[The input — start]

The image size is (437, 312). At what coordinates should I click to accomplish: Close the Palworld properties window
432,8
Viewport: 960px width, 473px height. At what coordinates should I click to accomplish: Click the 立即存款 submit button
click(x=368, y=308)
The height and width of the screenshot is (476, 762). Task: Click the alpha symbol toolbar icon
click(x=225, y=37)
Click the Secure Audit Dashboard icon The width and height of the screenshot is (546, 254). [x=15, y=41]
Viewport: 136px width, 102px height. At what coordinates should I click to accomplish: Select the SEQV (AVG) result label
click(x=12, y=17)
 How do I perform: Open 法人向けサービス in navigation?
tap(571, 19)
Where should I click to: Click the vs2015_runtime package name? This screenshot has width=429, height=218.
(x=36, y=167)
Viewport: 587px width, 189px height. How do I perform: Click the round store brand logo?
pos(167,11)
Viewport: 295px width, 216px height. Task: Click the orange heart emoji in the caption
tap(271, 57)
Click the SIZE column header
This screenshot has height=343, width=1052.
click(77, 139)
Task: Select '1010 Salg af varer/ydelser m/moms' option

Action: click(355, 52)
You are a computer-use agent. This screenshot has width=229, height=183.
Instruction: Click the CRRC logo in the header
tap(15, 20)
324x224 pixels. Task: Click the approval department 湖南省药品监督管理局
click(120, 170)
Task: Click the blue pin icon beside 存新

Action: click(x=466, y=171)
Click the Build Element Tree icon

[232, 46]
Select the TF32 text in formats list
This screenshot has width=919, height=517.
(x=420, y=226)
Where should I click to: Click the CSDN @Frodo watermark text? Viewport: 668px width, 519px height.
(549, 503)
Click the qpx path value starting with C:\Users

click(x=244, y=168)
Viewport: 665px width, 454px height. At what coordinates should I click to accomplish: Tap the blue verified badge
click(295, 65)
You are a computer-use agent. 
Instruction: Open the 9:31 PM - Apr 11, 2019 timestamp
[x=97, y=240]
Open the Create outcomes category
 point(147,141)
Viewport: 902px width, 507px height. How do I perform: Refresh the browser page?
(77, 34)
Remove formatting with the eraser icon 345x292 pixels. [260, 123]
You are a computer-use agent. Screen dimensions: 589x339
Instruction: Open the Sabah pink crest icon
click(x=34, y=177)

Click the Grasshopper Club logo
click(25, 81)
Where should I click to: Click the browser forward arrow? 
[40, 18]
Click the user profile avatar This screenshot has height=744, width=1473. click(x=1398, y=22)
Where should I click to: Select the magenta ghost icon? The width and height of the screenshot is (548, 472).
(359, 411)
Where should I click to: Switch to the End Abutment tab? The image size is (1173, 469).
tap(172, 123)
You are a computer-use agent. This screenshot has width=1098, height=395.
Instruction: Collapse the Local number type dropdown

[The input — finish]

> [Task to carry out] All of the entries should be output exactly as they appear above.

> [Written reply]
The image size is (437, 312). At what coordinates should I click to accomplish: Close the Palworld properties window
432,8
Viewport: 960px width, 473px height. At what coordinates should I click to accomplish: Click the 立即存款 submit button
click(x=368, y=308)
The height and width of the screenshot is (476, 762). Task: Click the alpha symbol toolbar icon
click(x=225, y=37)
Click the Secure Audit Dashboard icon The width and height of the screenshot is (546, 254). [x=15, y=41]
Viewport: 136px width, 102px height. At what coordinates should I click to accomplish: Select the SEQV (AVG) result label
click(x=12, y=17)
 How do I perform: Open 法人向けサービス in navigation?
tap(571, 19)
Where should I click to: Click the vs2015_runtime package name? This screenshot has width=429, height=218.
(x=36, y=167)
Viewport: 587px width, 189px height. How do I perform: Click the round store brand logo?
pos(167,11)
Viewport: 295px width, 216px height. Task: Click the orange heart emoji in the caption
tap(271, 57)
Click the SIZE column header
This screenshot has height=343, width=1052.
click(77, 139)
Task: Select '1010 Salg af varer/ydelser m/moms' option

Action: click(355, 52)
You are a computer-use agent. This screenshot has width=229, height=183.
Instruction: Click the CRRC logo in the header
tap(15, 20)
324x224 pixels. Task: Click the approval department 湖南省药品监督管理局
click(120, 170)
Task: Click the blue pin icon beside 存新

Action: click(x=466, y=171)
Click the Build Element Tree icon

[232, 46]
Select the TF32 text in formats list
This screenshot has width=919, height=517.
(x=420, y=226)
Where should I click to: Click the CSDN @Frodo watermark text? Viewport: 668px width, 519px height.
(549, 503)
Click the qpx path value starting with C:\Users

click(x=244, y=168)
Viewport: 665px width, 454px height. At what coordinates should I click to accomplish: Tap the blue verified badge
click(295, 65)
You are a computer-use agent. 
Instruction: Open the 9:31 PM - Apr 11, 2019 timestamp
[x=97, y=240]
Open the Create outcomes category
 point(147,141)
Viewport: 902px width, 507px height. How do I perform: Refresh the browser page?
(77, 34)
Remove formatting with the eraser icon 345x292 pixels. [260, 123]
You are a computer-use agent. Screen dimensions: 589x339
Instruction: Open the Sabah pink crest icon
click(x=34, y=177)

Click the Grasshopper Club logo
click(25, 81)
Where should I click to: Click the browser forward arrow? 
[40, 18]
Click the user profile avatar This screenshot has height=744, width=1473. click(x=1398, y=22)
Where should I click to: Select the magenta ghost icon? The width and height of the screenshot is (548, 472).
(359, 411)
Where should I click to: Switch to the End Abutment tab? The image size is (1173, 469).
tap(172, 123)
You are a computer-use agent. This screenshot has width=1098, height=395.
Instruction: Collapse the Local number type dropdown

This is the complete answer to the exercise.